Specific numbers are given here, but overall, the spread was clearly the best predictor in terms of the following metrics:


  • Win/loss accuracy
  • Average error (how many points off was it?)
  • Correlation of predictions with actual result
  • Proportion of games classified as home team wins.


Using the spread as an extra input, I could get better results in one or two areas in most years, but the spread was clearly carrying the load. Support vector machines with the spread did the best overall, giving stable predictions (unlike neural networks), but they're not easily interpretable models. Linear regression without the spread was 57-63% accurate, which was on the lower end of performance, but it's a model that is easily interpretable.

Where to go from here
For interpretability issues, I'm going to be mainly experimenting with linear regression. The tradeoff in accuracy isn't worth it at this point.

If the spread's the best predictor, then I think trying to model the spread could yield some knowledge that leads toward better predictions. It's a simple matter of replacing the final score margin with the spread as the output I'm trying to predict. I'll be following up on this soon.

The bias towards the home team in all of the methods needs to be taken down a notch. In the case of linear regression, 3.2-3.6 points were being added in favor of the home team automatically (via bias term), which is up to a point more than what should be added on average. Rather than using the bias linear regression comes back with, I could use the actual average result for that year, so in 2006, when the average result was 0.84 points in favor of the home team, an extra 2 points wouldn't be added. The bias could also be adjusted for the home field climate type, eliminating the need for the binary variables.

Most importantly, better inputs are needed. All of the computing power in the world isn't going to help otherwise. From the box scores, I can also include kickoff returns and third down conversion rates. I'm also going to follow up on that soon. Other than that, I think something like Football Outsiders' DVOA statistics are necessary. The DVOA stats take the context of every play into account, filter out random noise, are adjusted for opponent quality, and break down into very specific situations and for specific players and groups of players. DVOA for the pass defense actually measures quality of the pass defense, unlike the YPG stats.

As long as this article is, I glossed over a good deal in terms of specific results. To put it shortly, we could do better. In a way, I spent several months discovering what I pretty much knew already: YPG stats aren't very valuable, warm-weather teams have trouble in cold weather. But it was nevertheless interesting to quantify things like home-field advantage (more on this coming). The research is going to need time to evolve, and my resources are limited. Can't be afraid to fail.

2 comments:

Brian Burke said...

Derek,

Admittedly I know very little about neural networks or support vector machines. And by 'very little,' I mean nothing.

But I do know that one of the requirements for valid linear regression is a normally distributed continous dependent variable.

Real game point spreads are neither continuous nor normal. I can easily accept the continuous shortcoming, that's pretty common.

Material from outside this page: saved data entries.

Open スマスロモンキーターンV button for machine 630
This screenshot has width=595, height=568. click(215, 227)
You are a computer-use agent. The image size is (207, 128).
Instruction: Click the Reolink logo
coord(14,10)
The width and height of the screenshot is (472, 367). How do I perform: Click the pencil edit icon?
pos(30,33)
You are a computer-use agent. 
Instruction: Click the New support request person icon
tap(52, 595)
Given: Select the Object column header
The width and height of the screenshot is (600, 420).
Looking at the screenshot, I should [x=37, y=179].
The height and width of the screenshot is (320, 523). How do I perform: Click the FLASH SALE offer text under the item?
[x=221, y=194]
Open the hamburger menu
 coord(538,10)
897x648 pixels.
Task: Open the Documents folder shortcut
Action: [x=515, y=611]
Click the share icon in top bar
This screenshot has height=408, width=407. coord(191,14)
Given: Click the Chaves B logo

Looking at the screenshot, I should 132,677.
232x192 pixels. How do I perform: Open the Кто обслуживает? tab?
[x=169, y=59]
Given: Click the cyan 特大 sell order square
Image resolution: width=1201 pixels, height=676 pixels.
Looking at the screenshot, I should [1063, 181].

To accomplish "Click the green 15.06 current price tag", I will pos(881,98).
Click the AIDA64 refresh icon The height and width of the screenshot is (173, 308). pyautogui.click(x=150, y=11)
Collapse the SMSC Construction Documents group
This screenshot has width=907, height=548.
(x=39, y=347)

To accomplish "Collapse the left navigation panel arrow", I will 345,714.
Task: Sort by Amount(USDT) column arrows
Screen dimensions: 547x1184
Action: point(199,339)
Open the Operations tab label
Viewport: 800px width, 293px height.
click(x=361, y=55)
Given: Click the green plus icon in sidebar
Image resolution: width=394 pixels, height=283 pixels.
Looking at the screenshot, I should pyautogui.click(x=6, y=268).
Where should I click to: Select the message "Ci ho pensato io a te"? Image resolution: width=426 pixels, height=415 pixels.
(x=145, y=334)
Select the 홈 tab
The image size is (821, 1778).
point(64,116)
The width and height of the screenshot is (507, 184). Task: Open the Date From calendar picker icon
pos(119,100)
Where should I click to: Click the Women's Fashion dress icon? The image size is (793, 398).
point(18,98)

But the distribution of point spreads is very far from normal. There are lots more 3, 7, 10, or 13 point spreads than 4, 5, 8 point spreads because of the way football is scored.

Derek said...

Very good point about the normal distribution. I might have posted this in a later entry, but in terms of the standard deviation, the spreads actually follow 68-95-99.7 rule. Of course, this does not mean that it's normally distributed. Linear regression works well on many problems because many problems' true distributions are similar to (though not actually) normal. Though with about 95 actual outcomes/discrete classes (many of which with few examples), I just thought it was easier to treat it like a continuous variable.

The point of using NNs and SVMs was to introduce some non-linearity to the approximated function. You could certainly just use non-linear variables in a linear or logistic regression instead, which you've tried.